**What the task requires**
List every line of the listing below that contains the word "Close", matching its capitalization.

## BEGIN

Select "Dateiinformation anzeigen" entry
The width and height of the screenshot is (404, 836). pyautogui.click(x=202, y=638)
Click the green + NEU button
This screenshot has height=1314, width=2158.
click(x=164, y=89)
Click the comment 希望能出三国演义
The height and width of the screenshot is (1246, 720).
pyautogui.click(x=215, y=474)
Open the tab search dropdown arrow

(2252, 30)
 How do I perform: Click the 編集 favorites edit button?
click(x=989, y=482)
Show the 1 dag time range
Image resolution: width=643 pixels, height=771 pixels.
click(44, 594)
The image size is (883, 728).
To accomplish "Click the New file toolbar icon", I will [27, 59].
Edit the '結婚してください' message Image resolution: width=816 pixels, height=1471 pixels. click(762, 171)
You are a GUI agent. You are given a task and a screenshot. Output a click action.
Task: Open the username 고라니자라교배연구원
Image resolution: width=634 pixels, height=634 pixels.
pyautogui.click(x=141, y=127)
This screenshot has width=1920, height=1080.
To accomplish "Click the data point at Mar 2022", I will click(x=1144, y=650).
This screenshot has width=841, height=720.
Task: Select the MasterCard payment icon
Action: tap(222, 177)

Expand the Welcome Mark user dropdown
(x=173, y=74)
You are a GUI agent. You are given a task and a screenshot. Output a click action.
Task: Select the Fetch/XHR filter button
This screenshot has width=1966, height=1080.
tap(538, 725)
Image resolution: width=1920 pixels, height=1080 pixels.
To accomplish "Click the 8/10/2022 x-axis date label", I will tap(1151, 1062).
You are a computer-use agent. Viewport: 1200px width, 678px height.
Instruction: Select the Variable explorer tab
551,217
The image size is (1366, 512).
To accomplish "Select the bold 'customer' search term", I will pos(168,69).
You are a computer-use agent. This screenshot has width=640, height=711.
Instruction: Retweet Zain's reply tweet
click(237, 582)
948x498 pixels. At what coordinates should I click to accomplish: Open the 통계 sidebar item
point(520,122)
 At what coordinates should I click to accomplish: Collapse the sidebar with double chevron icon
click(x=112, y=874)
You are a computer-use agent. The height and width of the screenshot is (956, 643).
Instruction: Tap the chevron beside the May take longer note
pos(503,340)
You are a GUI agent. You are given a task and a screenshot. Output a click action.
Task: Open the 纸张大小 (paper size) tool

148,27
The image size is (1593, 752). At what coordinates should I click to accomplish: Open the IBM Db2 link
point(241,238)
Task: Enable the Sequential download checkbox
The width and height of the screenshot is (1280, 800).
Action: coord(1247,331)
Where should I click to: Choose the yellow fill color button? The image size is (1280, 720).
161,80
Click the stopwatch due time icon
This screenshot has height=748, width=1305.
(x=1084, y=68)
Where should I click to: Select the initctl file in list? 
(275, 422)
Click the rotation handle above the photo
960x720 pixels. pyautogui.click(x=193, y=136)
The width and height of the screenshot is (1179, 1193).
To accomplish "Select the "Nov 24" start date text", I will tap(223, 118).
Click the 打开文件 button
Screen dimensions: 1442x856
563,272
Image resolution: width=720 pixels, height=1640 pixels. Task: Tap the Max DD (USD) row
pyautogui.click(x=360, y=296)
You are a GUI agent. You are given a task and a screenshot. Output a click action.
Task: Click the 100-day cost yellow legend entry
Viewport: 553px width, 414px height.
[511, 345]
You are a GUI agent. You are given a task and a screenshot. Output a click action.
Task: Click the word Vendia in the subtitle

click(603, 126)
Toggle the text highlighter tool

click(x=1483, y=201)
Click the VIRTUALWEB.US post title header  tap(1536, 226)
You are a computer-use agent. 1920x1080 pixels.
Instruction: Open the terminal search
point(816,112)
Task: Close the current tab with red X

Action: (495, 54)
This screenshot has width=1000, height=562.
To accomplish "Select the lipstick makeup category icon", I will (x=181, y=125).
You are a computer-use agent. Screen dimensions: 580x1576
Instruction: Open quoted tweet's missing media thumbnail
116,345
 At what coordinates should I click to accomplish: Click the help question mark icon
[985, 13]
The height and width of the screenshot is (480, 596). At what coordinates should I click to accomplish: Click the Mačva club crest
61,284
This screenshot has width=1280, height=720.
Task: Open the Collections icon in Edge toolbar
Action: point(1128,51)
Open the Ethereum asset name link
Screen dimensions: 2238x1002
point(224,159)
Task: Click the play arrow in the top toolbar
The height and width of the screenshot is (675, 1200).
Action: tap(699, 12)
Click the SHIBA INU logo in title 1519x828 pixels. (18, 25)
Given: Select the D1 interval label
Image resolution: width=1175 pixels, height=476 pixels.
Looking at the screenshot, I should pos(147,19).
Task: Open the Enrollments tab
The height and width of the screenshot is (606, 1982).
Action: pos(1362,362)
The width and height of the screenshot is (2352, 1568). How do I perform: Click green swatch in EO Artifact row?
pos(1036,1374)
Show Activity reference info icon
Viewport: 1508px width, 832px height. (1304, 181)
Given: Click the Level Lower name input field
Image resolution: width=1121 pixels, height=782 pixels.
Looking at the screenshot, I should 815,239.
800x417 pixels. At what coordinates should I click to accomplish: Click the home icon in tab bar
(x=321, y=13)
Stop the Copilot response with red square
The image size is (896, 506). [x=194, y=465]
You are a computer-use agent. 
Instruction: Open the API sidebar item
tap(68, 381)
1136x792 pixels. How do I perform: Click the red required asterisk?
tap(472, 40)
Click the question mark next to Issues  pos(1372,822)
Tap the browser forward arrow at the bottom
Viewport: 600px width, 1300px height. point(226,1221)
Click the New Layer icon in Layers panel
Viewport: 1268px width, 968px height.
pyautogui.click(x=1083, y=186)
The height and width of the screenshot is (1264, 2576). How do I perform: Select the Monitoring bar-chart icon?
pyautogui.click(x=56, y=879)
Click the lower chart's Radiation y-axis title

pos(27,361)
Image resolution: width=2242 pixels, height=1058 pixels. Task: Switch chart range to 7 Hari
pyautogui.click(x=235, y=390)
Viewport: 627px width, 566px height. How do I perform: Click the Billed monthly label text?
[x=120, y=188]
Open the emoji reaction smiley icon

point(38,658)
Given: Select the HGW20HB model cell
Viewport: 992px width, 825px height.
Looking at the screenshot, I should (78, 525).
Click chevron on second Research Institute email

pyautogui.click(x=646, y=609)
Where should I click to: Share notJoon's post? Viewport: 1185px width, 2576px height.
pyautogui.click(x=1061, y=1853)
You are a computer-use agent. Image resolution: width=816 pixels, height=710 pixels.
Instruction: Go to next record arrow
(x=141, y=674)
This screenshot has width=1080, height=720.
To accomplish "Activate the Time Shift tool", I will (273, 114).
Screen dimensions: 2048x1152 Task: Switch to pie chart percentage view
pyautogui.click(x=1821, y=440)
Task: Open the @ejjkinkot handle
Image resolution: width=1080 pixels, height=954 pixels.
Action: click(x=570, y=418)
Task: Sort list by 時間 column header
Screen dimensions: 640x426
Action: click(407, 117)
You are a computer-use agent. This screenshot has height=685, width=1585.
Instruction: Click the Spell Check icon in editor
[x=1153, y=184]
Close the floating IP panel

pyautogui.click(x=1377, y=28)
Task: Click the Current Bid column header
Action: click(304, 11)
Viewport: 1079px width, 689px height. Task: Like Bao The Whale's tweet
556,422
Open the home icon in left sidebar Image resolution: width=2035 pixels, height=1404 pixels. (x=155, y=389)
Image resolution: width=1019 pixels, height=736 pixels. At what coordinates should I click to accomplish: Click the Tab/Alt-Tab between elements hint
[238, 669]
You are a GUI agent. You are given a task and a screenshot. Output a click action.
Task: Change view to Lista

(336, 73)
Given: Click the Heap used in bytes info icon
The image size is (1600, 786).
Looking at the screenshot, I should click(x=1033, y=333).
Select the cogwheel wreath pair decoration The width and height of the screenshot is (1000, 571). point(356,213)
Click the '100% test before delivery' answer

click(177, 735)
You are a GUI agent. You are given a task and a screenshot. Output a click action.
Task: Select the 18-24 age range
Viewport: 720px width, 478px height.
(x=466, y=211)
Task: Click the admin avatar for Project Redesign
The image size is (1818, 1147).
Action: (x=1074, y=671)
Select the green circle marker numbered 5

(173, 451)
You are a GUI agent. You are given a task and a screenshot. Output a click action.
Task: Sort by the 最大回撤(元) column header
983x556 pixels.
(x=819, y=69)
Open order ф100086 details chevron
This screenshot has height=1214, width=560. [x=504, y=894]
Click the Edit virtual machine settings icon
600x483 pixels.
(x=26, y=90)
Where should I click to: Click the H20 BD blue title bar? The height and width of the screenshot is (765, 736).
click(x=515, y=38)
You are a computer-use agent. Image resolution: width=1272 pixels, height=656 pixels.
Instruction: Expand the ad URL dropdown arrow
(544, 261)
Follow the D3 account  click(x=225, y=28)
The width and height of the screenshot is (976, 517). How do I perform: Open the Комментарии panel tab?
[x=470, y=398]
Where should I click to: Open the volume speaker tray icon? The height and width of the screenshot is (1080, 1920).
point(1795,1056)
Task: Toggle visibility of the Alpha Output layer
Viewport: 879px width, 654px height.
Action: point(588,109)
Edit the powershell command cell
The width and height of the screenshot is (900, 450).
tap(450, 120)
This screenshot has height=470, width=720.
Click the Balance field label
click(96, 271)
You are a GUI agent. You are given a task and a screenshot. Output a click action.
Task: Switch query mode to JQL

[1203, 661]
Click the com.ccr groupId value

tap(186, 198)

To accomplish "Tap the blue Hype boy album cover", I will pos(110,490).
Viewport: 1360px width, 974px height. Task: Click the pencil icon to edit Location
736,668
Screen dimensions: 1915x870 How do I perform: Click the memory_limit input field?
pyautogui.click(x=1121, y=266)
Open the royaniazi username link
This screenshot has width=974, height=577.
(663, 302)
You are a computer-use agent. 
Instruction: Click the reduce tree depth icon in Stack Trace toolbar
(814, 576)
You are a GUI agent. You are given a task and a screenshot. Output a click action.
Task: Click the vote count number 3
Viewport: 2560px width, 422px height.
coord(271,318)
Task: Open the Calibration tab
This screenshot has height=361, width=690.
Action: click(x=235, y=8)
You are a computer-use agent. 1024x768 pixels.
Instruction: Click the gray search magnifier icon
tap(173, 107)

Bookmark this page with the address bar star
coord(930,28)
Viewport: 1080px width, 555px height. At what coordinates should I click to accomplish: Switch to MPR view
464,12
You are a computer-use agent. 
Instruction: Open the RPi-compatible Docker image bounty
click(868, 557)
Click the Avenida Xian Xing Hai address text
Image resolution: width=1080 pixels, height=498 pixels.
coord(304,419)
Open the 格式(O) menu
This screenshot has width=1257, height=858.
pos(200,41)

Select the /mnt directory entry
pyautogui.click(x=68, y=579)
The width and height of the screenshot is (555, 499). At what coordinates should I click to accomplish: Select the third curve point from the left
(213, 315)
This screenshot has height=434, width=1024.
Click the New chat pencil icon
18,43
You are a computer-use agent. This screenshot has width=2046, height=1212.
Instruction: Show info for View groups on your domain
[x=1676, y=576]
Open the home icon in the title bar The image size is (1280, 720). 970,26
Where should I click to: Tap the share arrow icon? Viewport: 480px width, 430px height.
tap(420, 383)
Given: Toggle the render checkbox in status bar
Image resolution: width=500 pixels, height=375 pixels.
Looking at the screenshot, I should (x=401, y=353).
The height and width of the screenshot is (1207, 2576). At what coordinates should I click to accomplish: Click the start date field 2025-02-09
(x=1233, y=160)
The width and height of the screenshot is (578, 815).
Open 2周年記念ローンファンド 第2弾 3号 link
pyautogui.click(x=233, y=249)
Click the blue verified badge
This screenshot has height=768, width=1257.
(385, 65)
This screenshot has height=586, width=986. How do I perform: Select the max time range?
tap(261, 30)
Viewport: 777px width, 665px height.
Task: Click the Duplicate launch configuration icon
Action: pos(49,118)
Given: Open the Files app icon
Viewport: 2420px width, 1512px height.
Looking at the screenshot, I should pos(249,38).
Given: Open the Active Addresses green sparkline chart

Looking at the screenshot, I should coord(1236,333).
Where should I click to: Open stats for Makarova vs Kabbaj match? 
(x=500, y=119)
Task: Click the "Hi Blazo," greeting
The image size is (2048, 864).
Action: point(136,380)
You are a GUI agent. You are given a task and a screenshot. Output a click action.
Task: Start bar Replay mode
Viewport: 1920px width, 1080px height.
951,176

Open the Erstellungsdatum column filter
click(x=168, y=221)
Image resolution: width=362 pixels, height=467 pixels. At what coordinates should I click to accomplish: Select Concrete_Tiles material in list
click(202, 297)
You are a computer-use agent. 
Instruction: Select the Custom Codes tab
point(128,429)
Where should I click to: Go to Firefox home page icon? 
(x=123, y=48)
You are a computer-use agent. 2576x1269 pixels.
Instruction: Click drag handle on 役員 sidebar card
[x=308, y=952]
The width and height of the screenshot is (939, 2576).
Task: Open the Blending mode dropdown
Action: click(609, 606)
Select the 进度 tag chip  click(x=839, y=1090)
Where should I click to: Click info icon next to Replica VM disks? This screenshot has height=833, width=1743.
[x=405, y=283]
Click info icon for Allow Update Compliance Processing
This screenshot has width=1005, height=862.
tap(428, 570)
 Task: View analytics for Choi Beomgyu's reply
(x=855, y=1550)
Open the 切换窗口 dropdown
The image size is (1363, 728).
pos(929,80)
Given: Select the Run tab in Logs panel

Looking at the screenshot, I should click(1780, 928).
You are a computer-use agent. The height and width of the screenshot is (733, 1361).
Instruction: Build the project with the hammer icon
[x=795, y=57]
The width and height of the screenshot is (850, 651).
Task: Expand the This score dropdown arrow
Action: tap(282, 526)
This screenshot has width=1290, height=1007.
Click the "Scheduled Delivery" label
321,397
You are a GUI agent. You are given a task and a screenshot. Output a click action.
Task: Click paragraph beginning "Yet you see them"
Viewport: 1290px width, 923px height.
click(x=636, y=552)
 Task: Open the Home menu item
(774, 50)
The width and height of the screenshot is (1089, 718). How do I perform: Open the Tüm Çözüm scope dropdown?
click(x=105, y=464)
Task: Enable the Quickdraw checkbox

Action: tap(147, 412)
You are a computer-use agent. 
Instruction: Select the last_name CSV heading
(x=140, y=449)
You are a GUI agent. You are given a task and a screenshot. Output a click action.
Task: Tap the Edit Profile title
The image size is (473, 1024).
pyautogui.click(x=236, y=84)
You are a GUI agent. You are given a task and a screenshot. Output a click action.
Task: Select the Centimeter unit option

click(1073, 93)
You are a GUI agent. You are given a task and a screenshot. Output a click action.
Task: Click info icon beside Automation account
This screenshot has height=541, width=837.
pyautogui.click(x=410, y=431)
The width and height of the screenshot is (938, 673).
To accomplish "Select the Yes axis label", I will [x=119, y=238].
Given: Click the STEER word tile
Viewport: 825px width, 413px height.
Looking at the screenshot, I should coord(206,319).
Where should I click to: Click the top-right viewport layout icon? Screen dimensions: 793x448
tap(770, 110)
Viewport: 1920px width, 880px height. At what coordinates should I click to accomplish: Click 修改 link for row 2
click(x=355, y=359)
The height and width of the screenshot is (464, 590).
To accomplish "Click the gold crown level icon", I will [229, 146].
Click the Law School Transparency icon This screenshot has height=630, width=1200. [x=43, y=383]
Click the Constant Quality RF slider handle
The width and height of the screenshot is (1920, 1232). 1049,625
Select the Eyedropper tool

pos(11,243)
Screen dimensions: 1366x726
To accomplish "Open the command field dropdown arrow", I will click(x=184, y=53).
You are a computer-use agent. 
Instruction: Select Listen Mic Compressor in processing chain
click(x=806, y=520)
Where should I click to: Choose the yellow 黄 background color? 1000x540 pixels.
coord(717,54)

## END

**Result below**
Task: Close the current tab with red X
Close the floating IP panel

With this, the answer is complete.